A user query is any query a person builds and saves in Deep Analytics to search or filter the Global Metadatabase. A system query is created automatically the moment that user query is put into service, meaning it is selected as the basis for a Smart Data Workflow or a tiering and archiving plan. Komprise locks a copy of the query at that point, so the running workflow always executes against the exact criteria that were in effect when it was set up. If someone later edits the original user query, the locked system query is unaffected, which prevents an unintended query change from silently altering what gets tiered, archived, governed, or deleted. To update a running workflow with new criteria, a user must stop the plan, re-select the updated query, and restart it deliberately.

Does tagging or enriching a file with Komprise modify the original source file?

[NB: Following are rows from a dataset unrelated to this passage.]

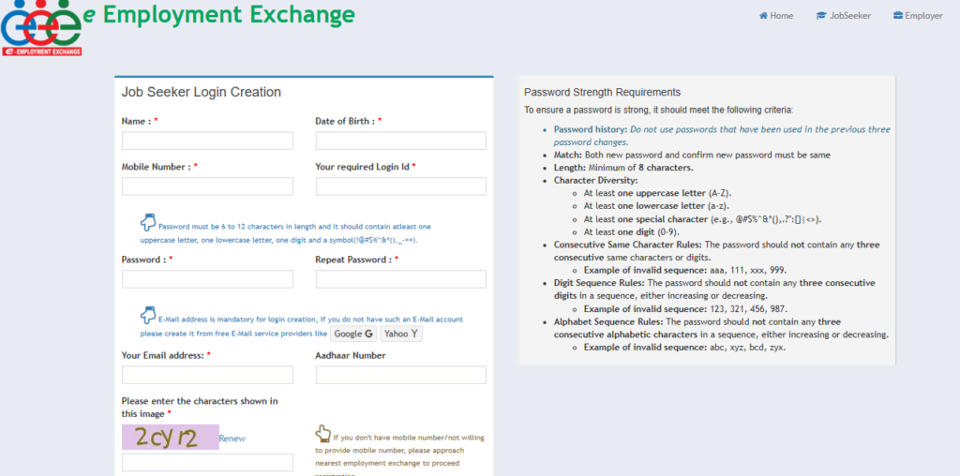Click the required Login Id field
Image resolution: width=960 pixels, height=476 pixels.
click(400, 186)
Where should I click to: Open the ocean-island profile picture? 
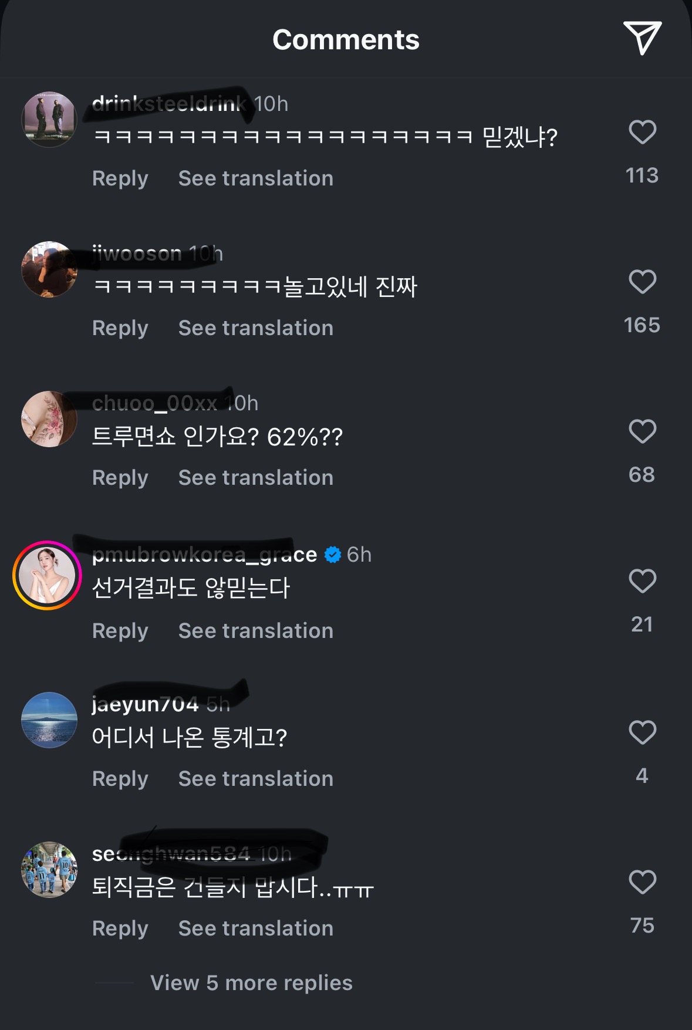point(49,720)
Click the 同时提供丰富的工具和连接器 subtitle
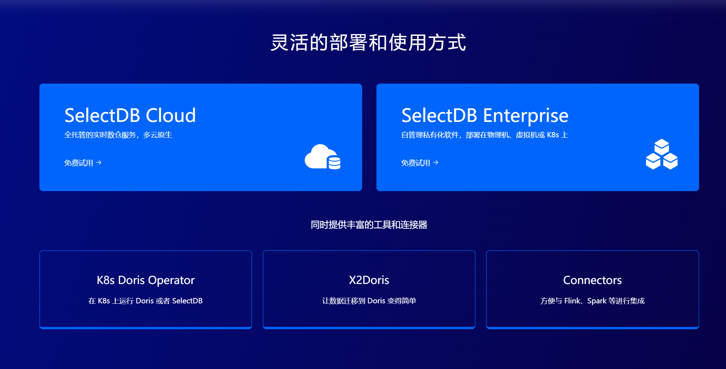Viewport: 726px width, 369px height. point(369,225)
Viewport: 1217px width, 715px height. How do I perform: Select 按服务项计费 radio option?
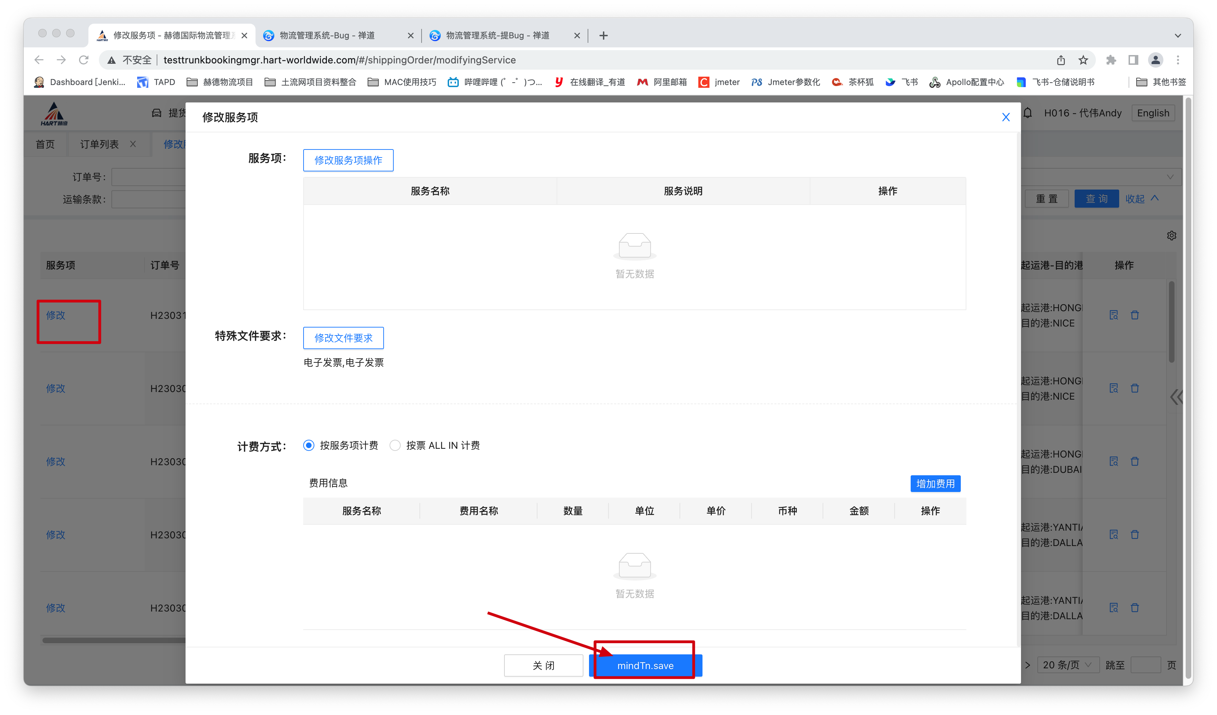tap(309, 445)
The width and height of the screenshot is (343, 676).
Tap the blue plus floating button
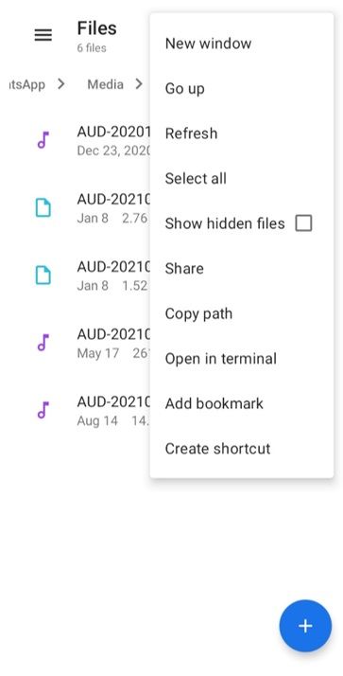(x=305, y=626)
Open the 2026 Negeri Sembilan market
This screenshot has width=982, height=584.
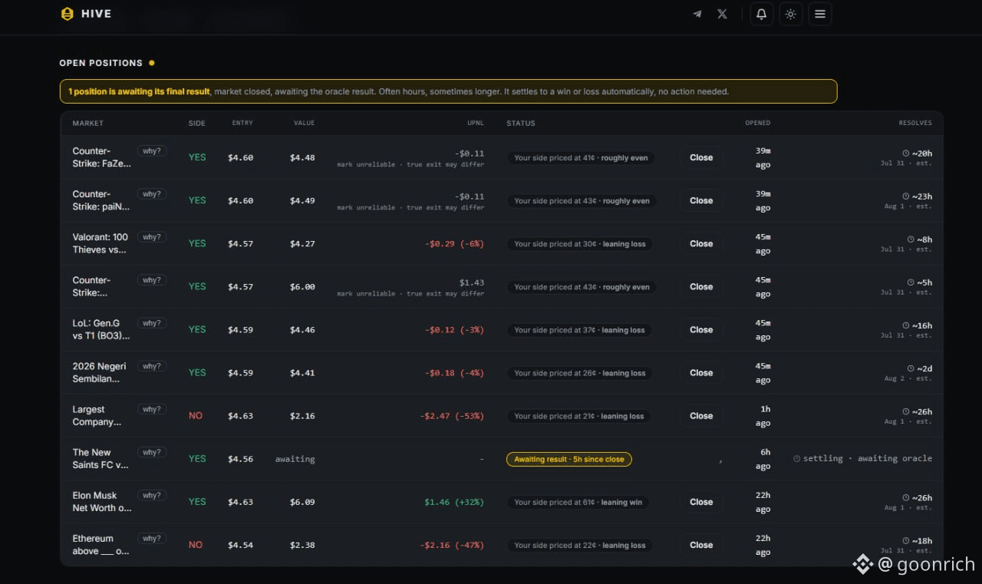pyautogui.click(x=100, y=373)
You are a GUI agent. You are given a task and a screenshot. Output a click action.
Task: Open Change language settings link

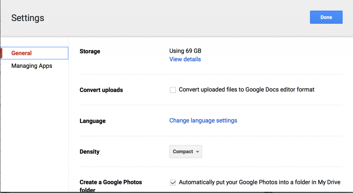[203, 120]
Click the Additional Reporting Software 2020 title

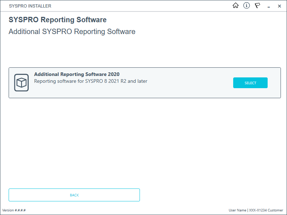click(x=77, y=74)

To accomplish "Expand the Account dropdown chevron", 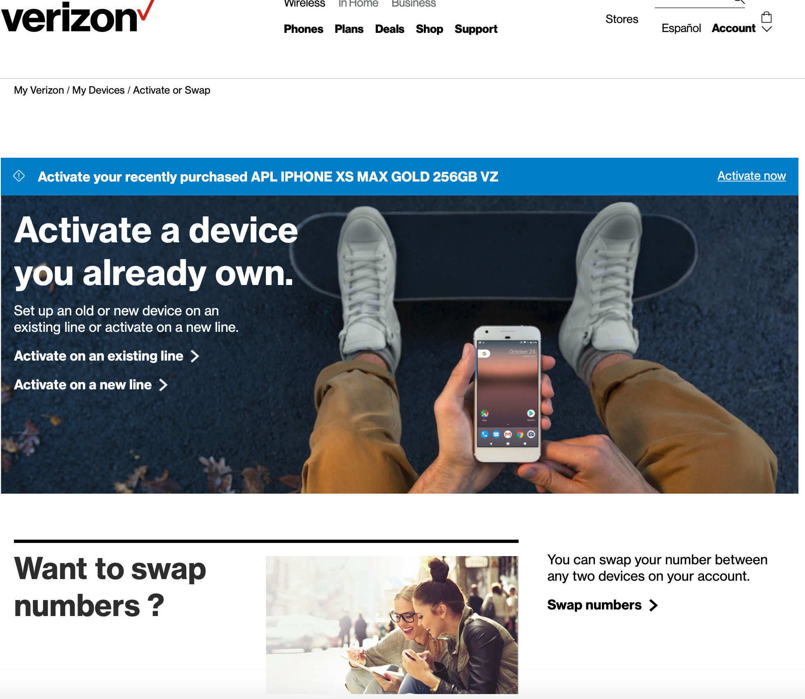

No. Komprise never modifies or changes the original source data. When a file is tagged, classified, or enriched, whether through KAPPA data services, manual tagging, or a sensitive data scan, that information is stored as metadata in the Global Metadatabase, not written into the file itself. This means enrichment carries no risk of corrupting, altering, or otherwise touching production data, and the same underlying file can be enriched, re-classified, or re-tagged repeatedly without ever changing the file on storage.

How does the Global Metadatabase prepare unstructured data for AI and RAG pipelines?

Before any file enters an AI or RAG pipeline, it needs to be discovered, classified, and curated, and that requires knowing what data exists across every storage silo in the first place. The Global Metadatabase provides that foundation: a continuously updated, queryable index of every file’s metadata, including content and custom attributes extracted by KAPPA data services. Deep Analytics queries that index to curate the exact dataset a specific AI use case requires, filtering out duplicate, stale, or irrelevant files before they are chunked, embedded, or indexed in a vector database. Without this upstream curation step, RAG pipelines ingest raw, unclassified file dumps, which is the primary cause of poor retrieval accuracy and hallucination risk in enterprise AI deployments. See ROT data.

What role does metadata play in retrieval-augmented generation (RAG)?

Metadata is what allows a RAG pipeline to retrieve content that is not just topically similar but also current, authorized, and relevant to the business context of a query. Chunks produced from files indexed in the Global Metadatabase can carry jurisdiction, sensitivity classification, file origin, and domain-specific tags alongside their text content. Retrieval systems that support metadata filtering use those attributes to narrow results before evaluating semantic similarity, which is why metadata-enriched retrieval consistently outperforms retrieval based on semantic similarity alone. The Global Metadatabase is the source of that metadata for every file across the enterprise estate, making it the foundation that determines whether a RAG pipeline is trustworthy or merely plausible-sounding.